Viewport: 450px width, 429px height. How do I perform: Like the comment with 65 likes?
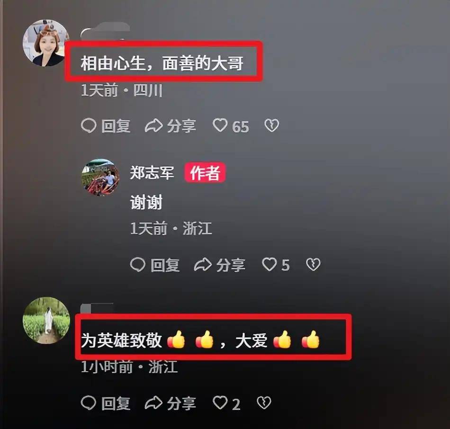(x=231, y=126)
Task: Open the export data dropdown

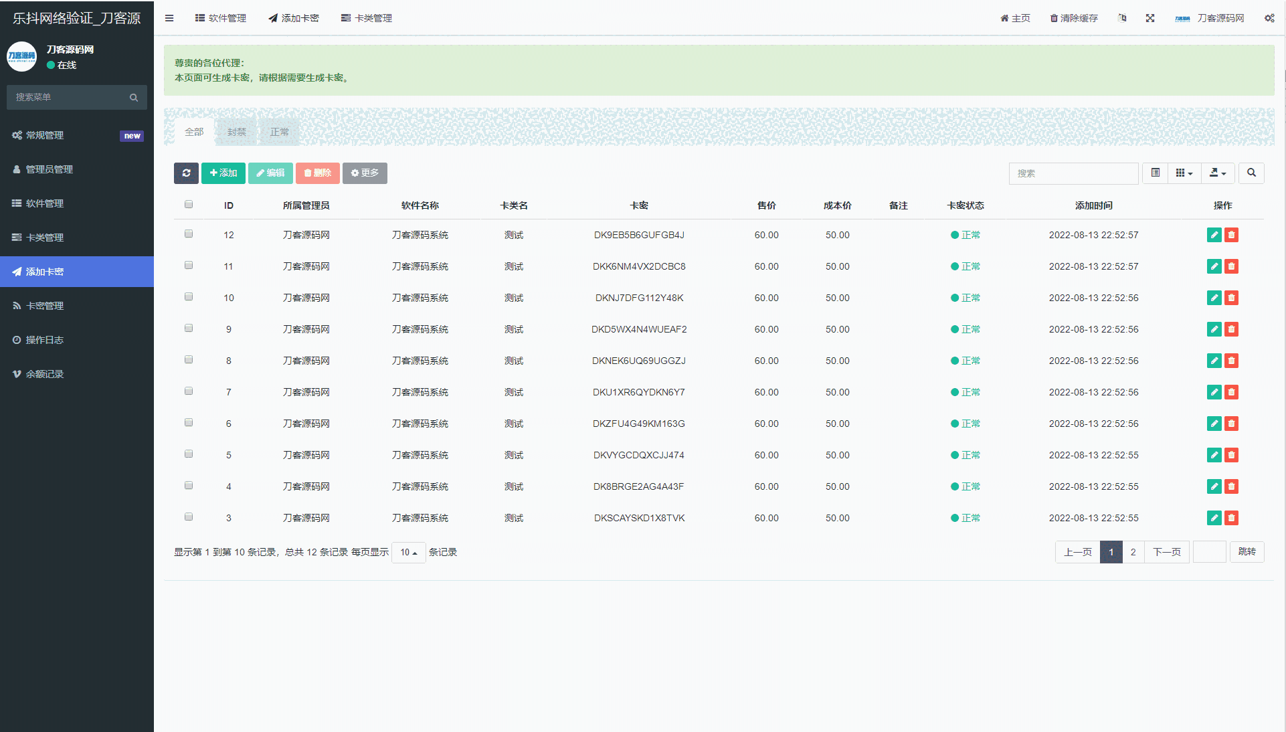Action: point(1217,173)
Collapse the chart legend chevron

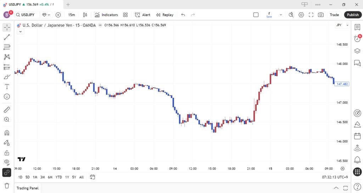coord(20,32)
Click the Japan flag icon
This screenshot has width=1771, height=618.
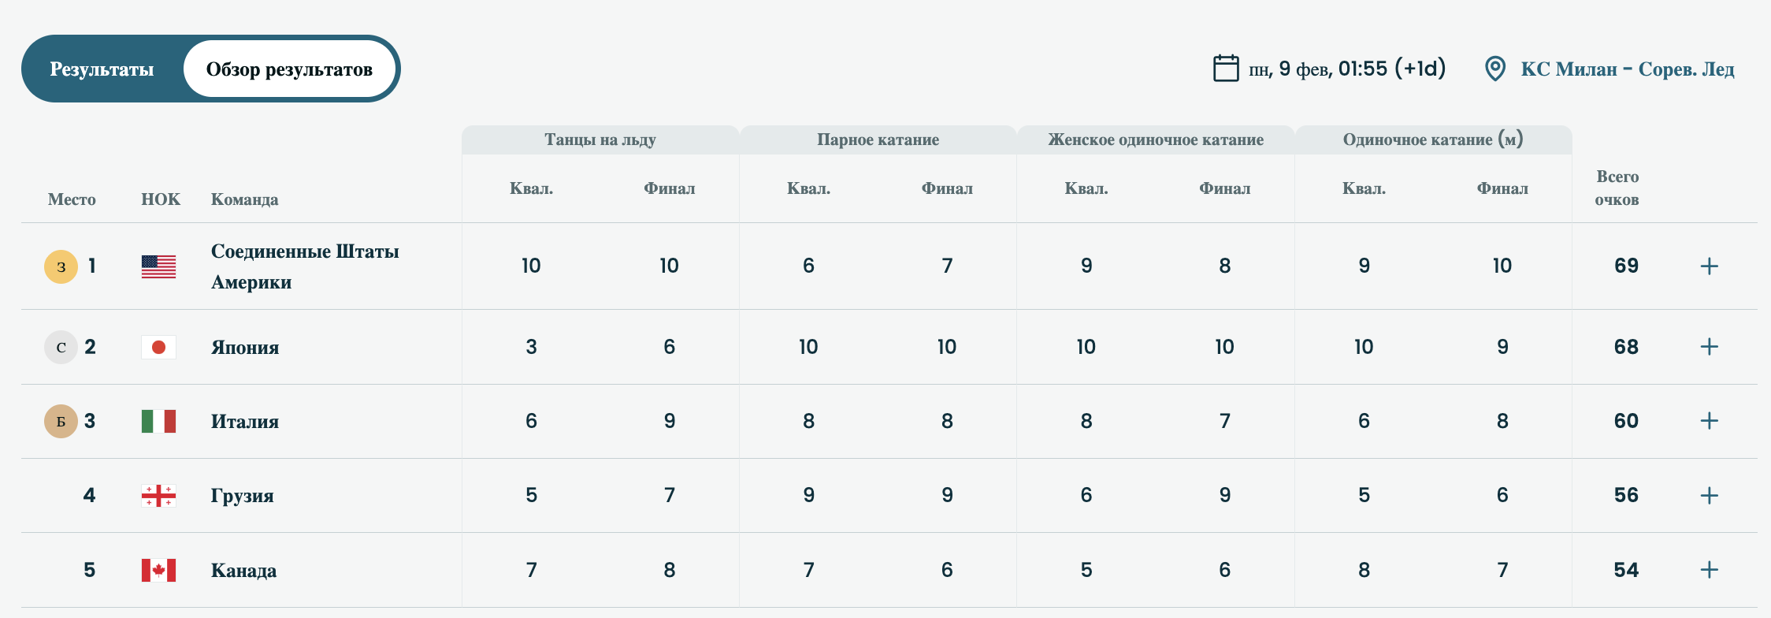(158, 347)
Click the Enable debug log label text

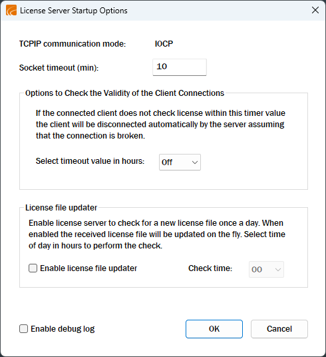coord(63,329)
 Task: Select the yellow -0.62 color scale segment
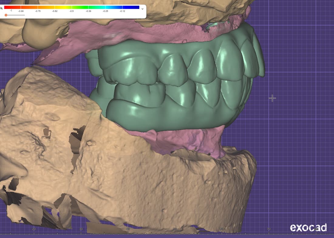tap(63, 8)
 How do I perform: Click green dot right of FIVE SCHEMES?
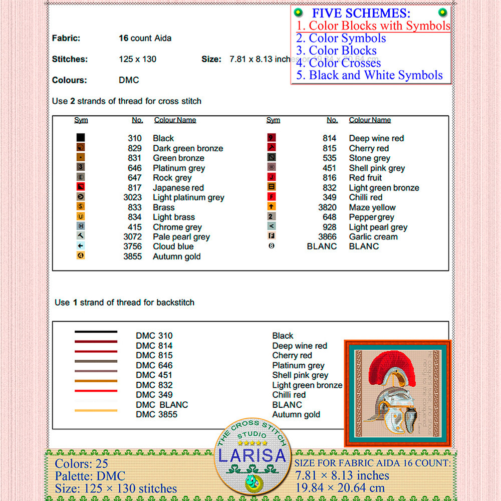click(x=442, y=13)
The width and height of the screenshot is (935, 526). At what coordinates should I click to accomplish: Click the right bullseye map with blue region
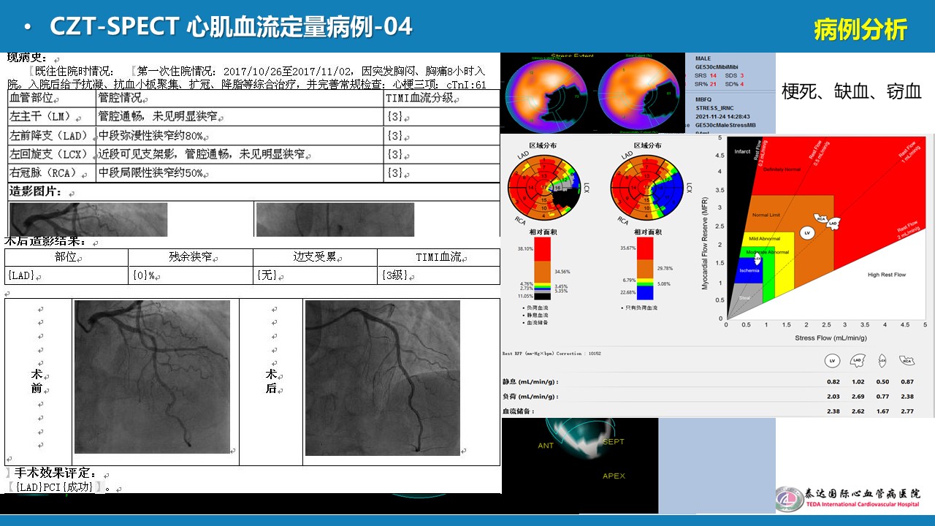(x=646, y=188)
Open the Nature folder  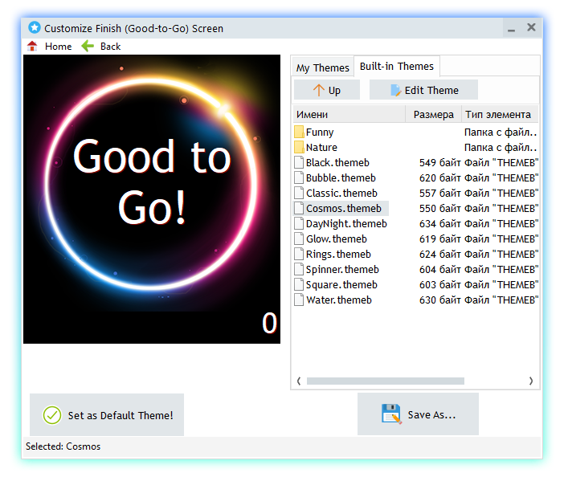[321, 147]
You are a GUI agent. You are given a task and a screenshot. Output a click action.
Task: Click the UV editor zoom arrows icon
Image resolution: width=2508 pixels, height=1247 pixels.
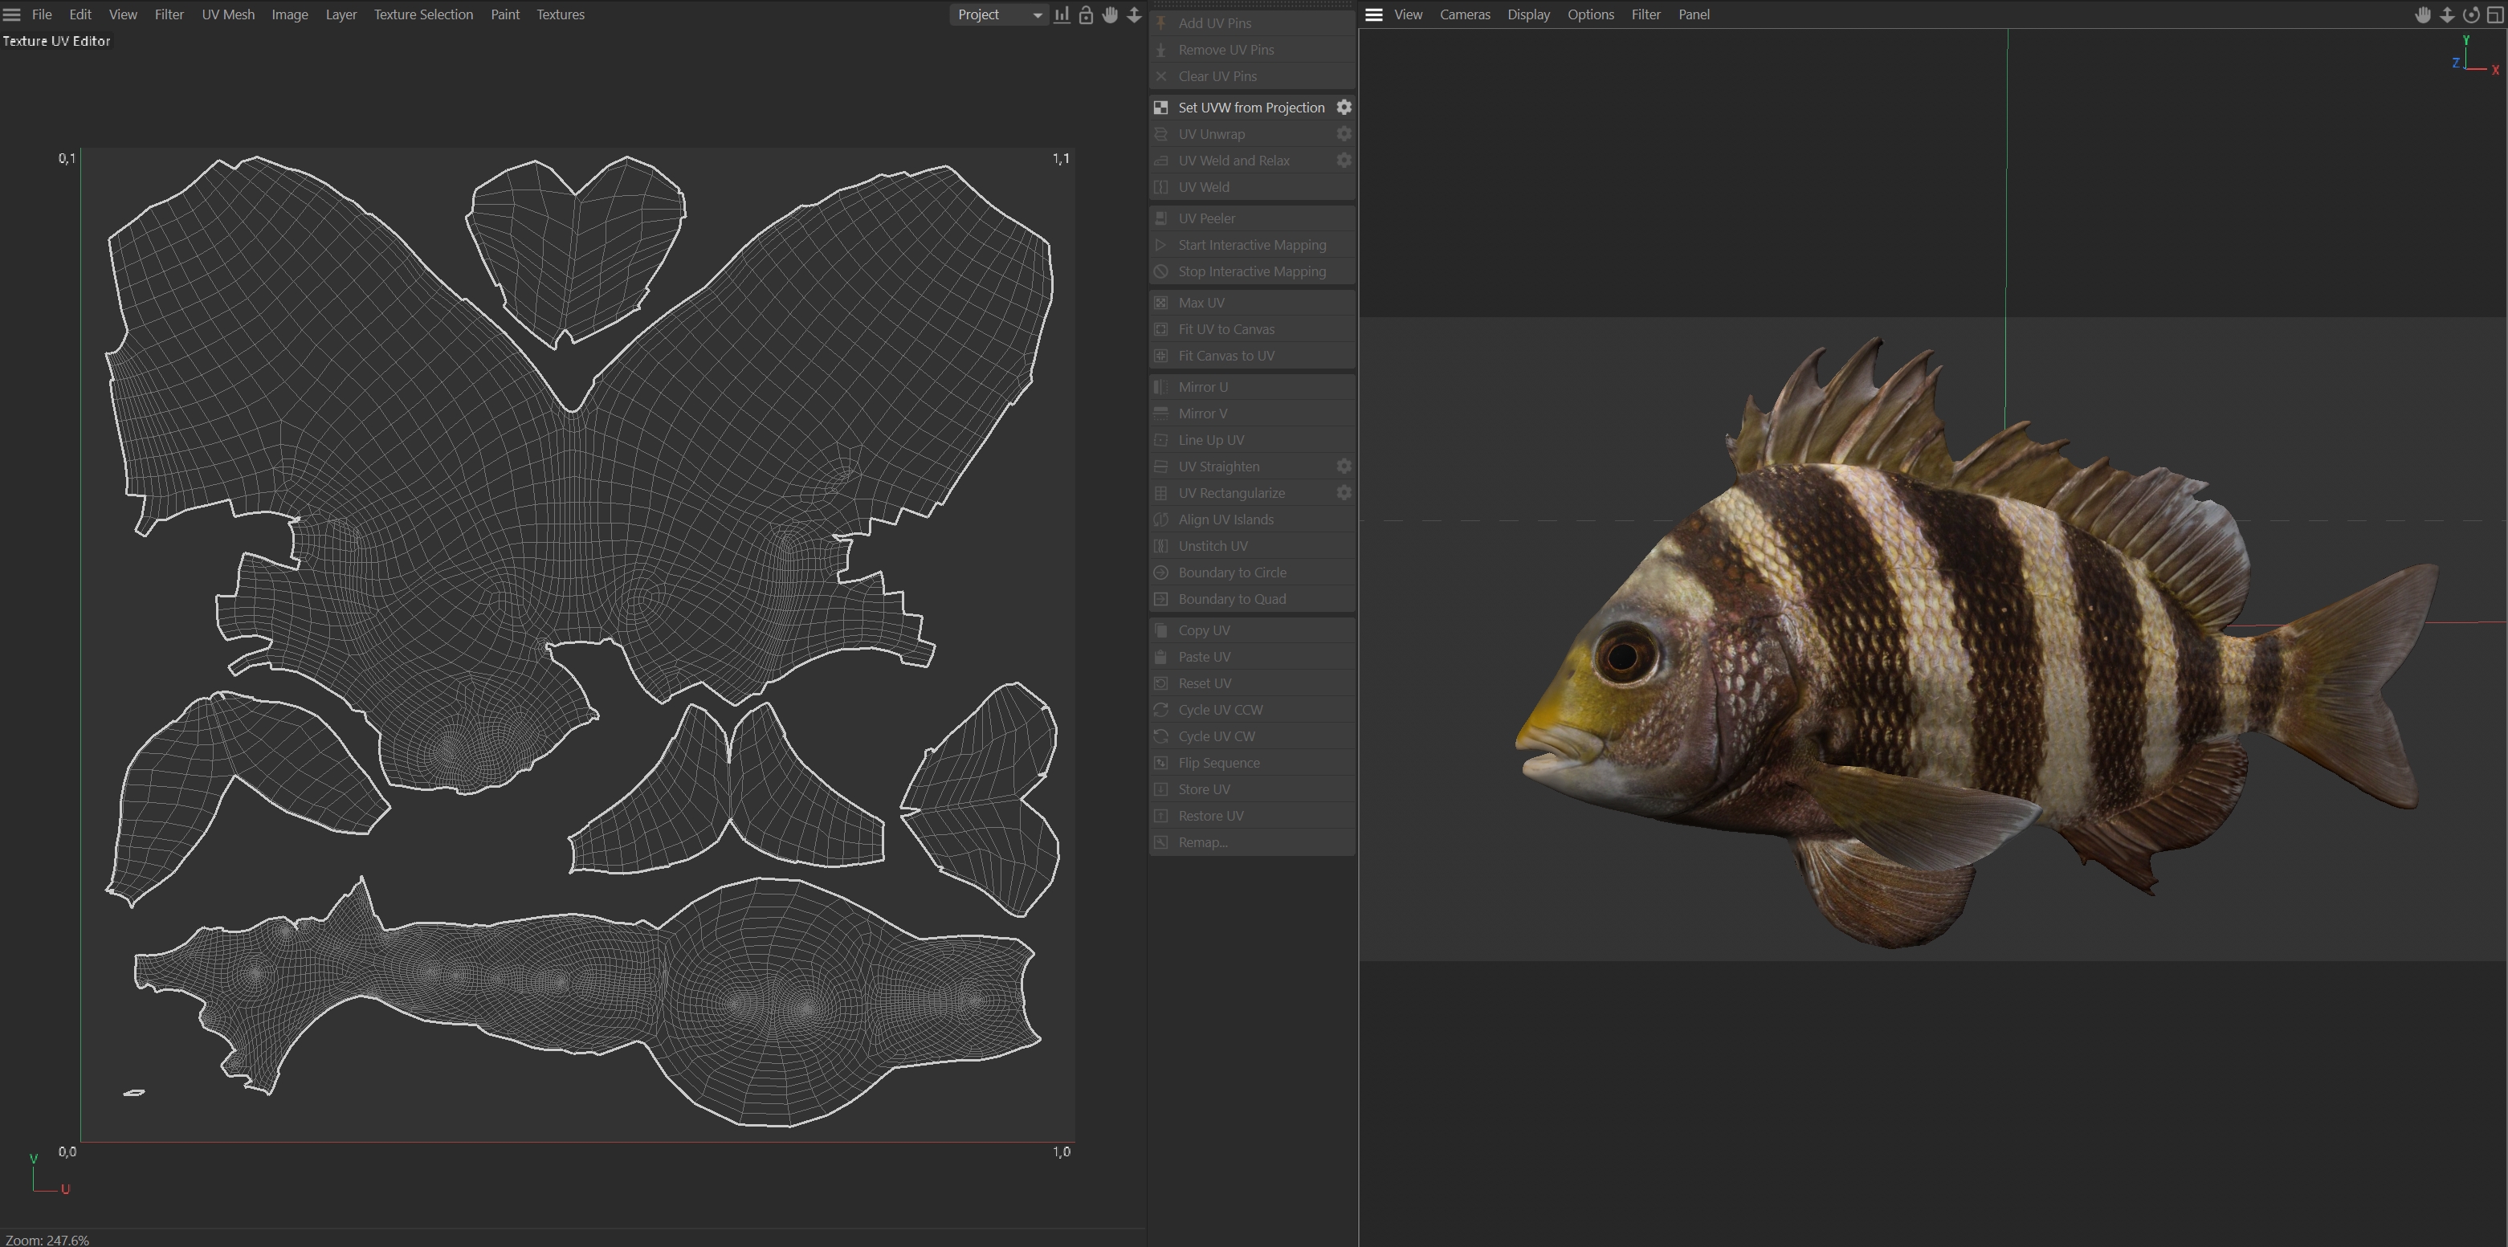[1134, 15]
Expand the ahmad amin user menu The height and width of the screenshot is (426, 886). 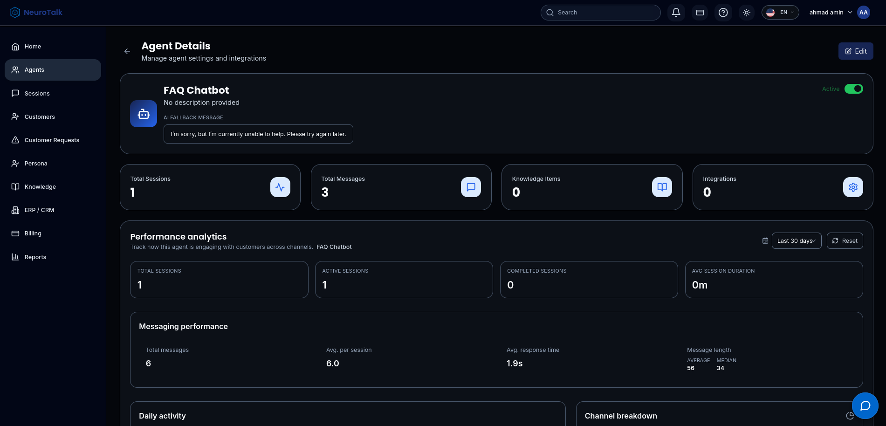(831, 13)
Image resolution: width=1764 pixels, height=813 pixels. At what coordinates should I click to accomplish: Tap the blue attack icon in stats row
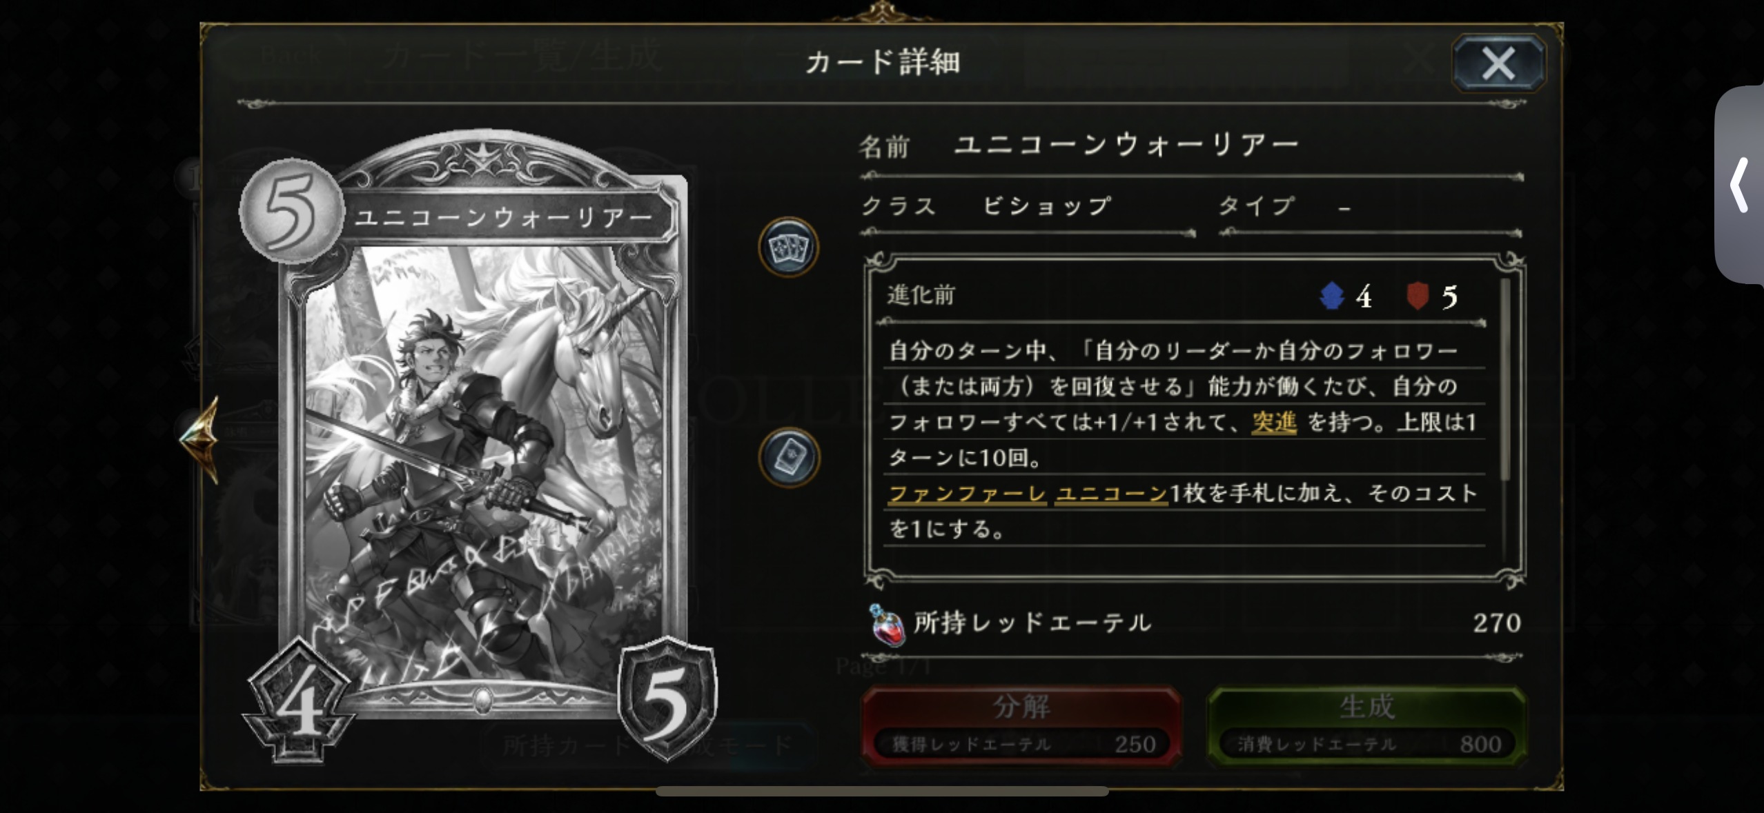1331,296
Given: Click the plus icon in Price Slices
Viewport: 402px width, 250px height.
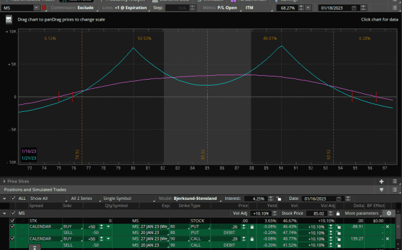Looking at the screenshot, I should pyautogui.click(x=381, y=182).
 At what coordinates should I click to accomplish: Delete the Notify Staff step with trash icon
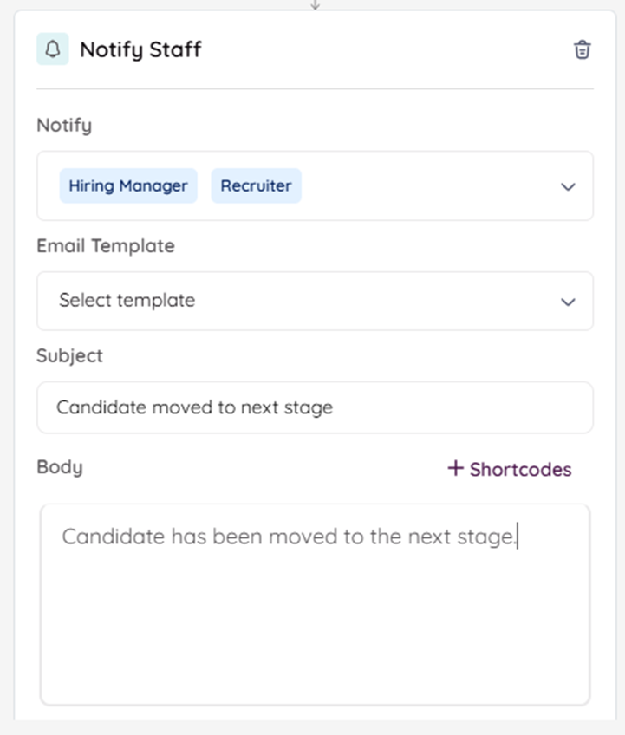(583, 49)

● WRITTEN EXERCISE
Rewrite the material from the line containing "At what coordinates should I click to accomplish: Delete" through the end of the material, putting "bin icon" in place of "trash icon" and changing nothing else. Leave the pictures out of your answer.

● SOLUTION TO THE PROBLEM
 At what coordinates should I click to accomplish: Delete the Notify Staff step with bin icon
(583, 49)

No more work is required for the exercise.